__What you should do__. Reproduce every row below with "dash" swapped for "hyphen" and nothing else changed. Omit the pictures from your answer.

__Stored items from a collection__.
** BEGIN **

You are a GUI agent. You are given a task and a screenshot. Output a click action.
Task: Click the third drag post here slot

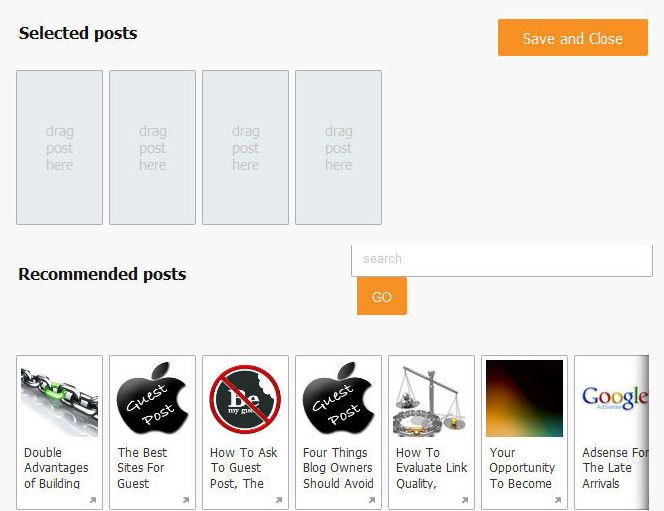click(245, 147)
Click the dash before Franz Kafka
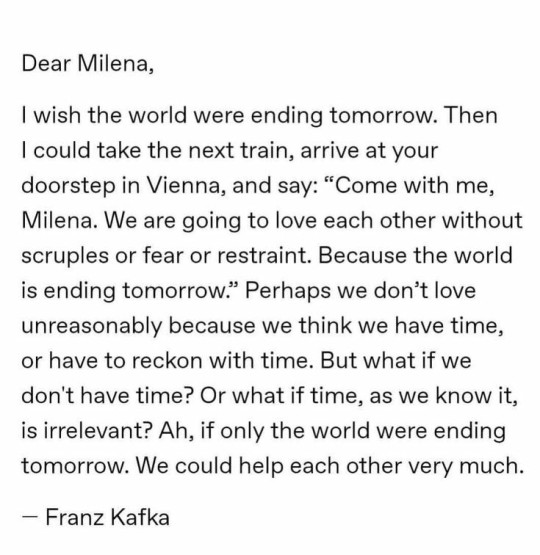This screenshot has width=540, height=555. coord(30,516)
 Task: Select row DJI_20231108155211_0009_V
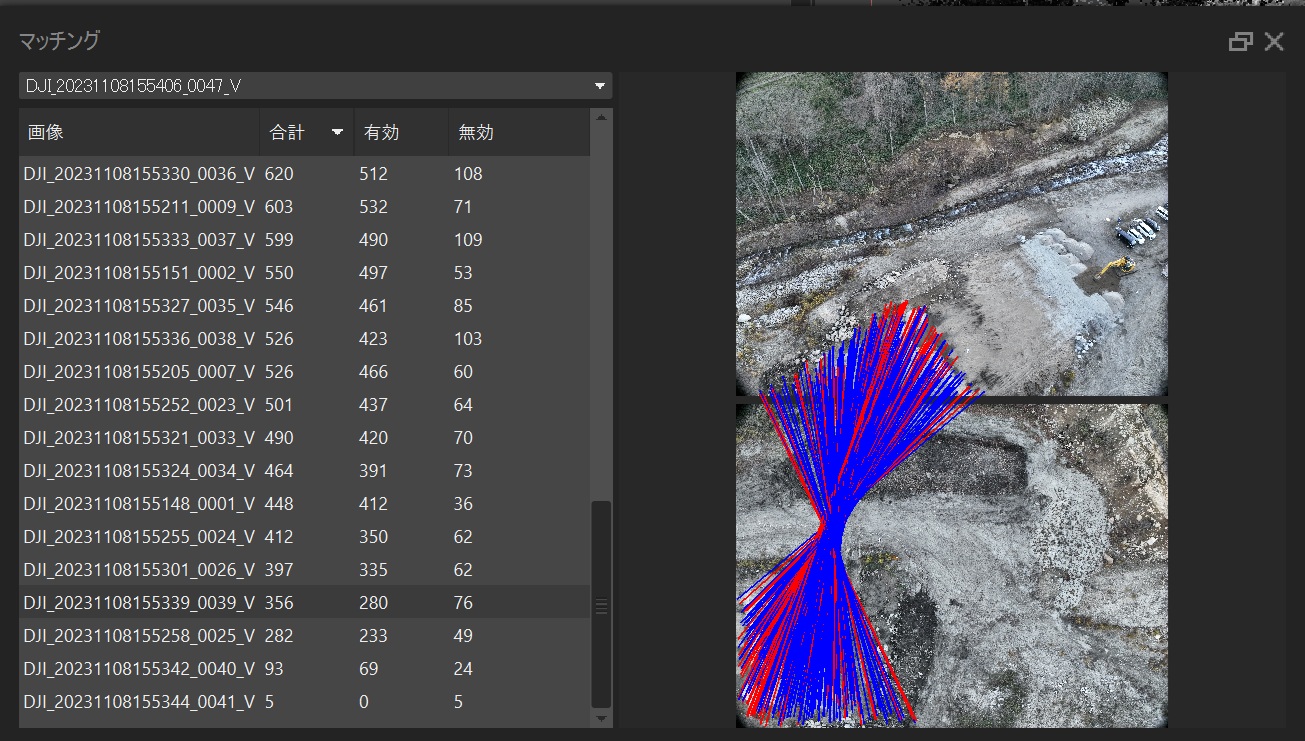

** END **

__Answer to this exercise__.
You are a GUI agent. You are given a task and a screenshot. Output a click action.
Task: Click the third drag post here slot

click(245, 147)
Click the hyphen before Franz Kafka
This screenshot has width=540, height=555. coord(30,516)
 Task: Select row DJI_20231108155211_0009_V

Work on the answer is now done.